Attraverso una scrittura ironica e arguta, Lella Costa esplorerà le mille sfaccettature di questo personaggio – contemporaneamente madre, sorella, bambina e anziana – trasformandolo in uno specchio in cui lo spettatore può guardare la propria anima. Un’ora e un quarto di spettacolo che promette di coniugare la consueta leggerezza dell’attrice con una profonda e autentica riflessione sulla vita.

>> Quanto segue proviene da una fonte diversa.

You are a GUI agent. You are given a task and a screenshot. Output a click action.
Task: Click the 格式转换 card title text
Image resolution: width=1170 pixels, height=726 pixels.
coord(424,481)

Maggiori informazioni riguardante l’evento:
“La Fata” di e con Lella Costa (Produzione Teatro Carcano) al Teatro Paradiso, Anacapri – Domenica 28 giugno 2026, ore 21:00
Ingresso gratuito fino a esaurimento posti.
È previsto un servizio di navetta gratuita con partenza da Capri alle ore 20:30 per agevolare il rientro e l’afflusso del pubblico.